Finding the needle in the haystack

The SenseUp Technology overcomes these problems, enabling integrated strain and process-development in ultra-high throughput (uHT).

It is based on intracellular genetic sensors, which transform product concentrations into a graded optical output (Fig. 1). In combination with fluorescence activated cell sorting (FACS) this enables product-oriented screenings of up to 50,000 individual cells per second and direct isolation of the best producing cells. This corresponds to million-fold acceleration of the screening process and generates significant advantages of the SenseUp-Technology compared to conventional techniques (Fig. 2):

  • Full diversity-coverage, accessing full development potential
  • Complex genome engineering, enabling tailor-made development
  • Integrated process development, resulting in ready to use strains

Graphic intracellular concentrationsFig.1: Genetic sensors detect intracellular concentrations of specific metabolites and transform them into a graded optical output.

Graphic SenseUp TechnologyFig. 2: The SenseUp technology removes the screening bottleneck in strain and enzyme development processes

Creating a technology platform

The SenseUp technology is established for the detection of various amino acids, precursor metabolites and NADPH in the industrially relevant hosts Corynebacterium glutamicum and Escherichia coli. Several applications were successfully demonstrated, for example, screening of:

  • large mutant cell libraries, obtained by undirected genome-wide mutagenesis for enhanced lysine production1.
  • gene-specific libraries, derived from error-prone PCR, for feedback-resistant variants of key enzymes for lysine, arginine, and histidine biosynthesis2.
  • saturation libraries of selected codons in essential target genes for alleles with a positive influence on productivity2.
  • gene-specific libraries of NADPH-dependent dehydrogenases for variants with altered substrate specificity3.

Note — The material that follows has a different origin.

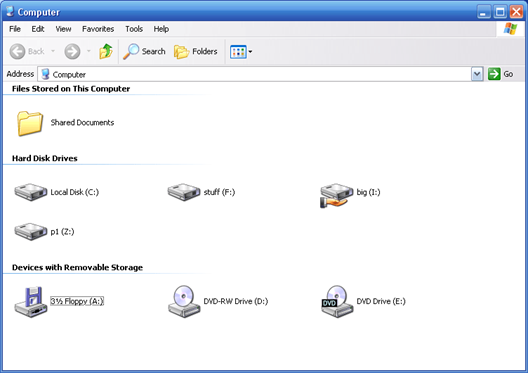Select the DVD Drive (E:) icon
528x373 pixels.
337,302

The SenseUp-project was initiated in 2014 with financial support of the Helmholtz Enterprise Fonds and Forschungszentrum Jülich. After being successful in the GO-Bio initiative (Gründungsoffensive Biotechnologie), the project will be supported by the BMBF until 2017.

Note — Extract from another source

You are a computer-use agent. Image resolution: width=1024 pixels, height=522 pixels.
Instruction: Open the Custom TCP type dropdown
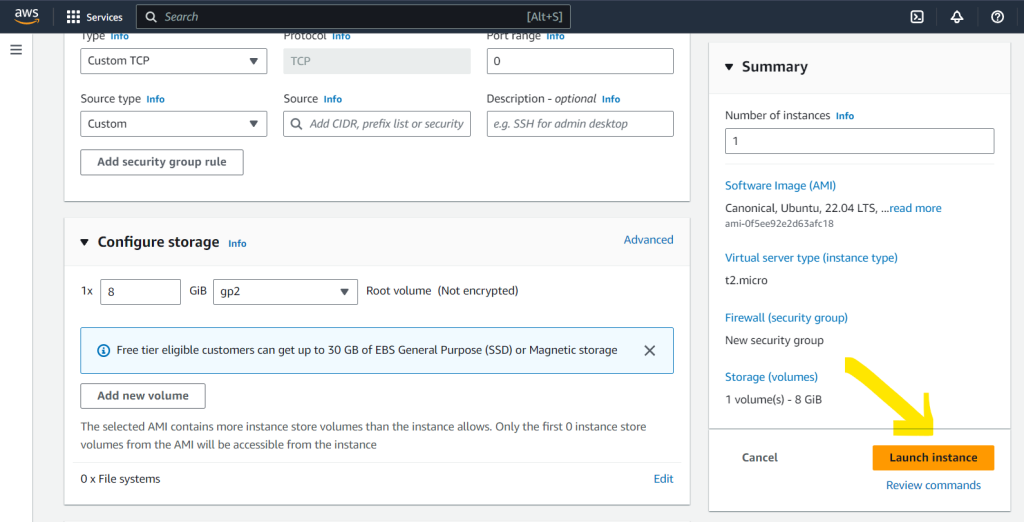[173, 61]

Our aim is to expand the SenseUp-technology platform and to bring it to market maturity in the end of 2016. SenseUp will offer tailor-made microbial production processes for amino acids and customized technical enzymes.

Graphic SenseUp Project

  1. Binder, S. et al. A high-throughput approach to identify genomic variants of bacterial metabolite producers at the single-cell level Genome Biol 13, R40 (2012).
  2. Schendzielorz, G. et al. Taking Control over Control: Use of Product Sensing in Single Cells to Remove Flux Control at Key Enzymes in Biosynthesis Pathways. ACS Synth. Biol. 3, 21–29 (2014).
  3. Siedler, S. et al. SoxR as a Single-Cell Biosensor for NADPH-Consuming Enzymes in Escherichia coli. ACS Synth. Biol. 3, 41–4 (2014).
  4. Binder, S. et al. Recombineering in Corynebacterium glutamicum combined with optical nanosensors: a general strategy for fast producer strain generation. Nucleic Acids Research 41, 6360–6369 (2013).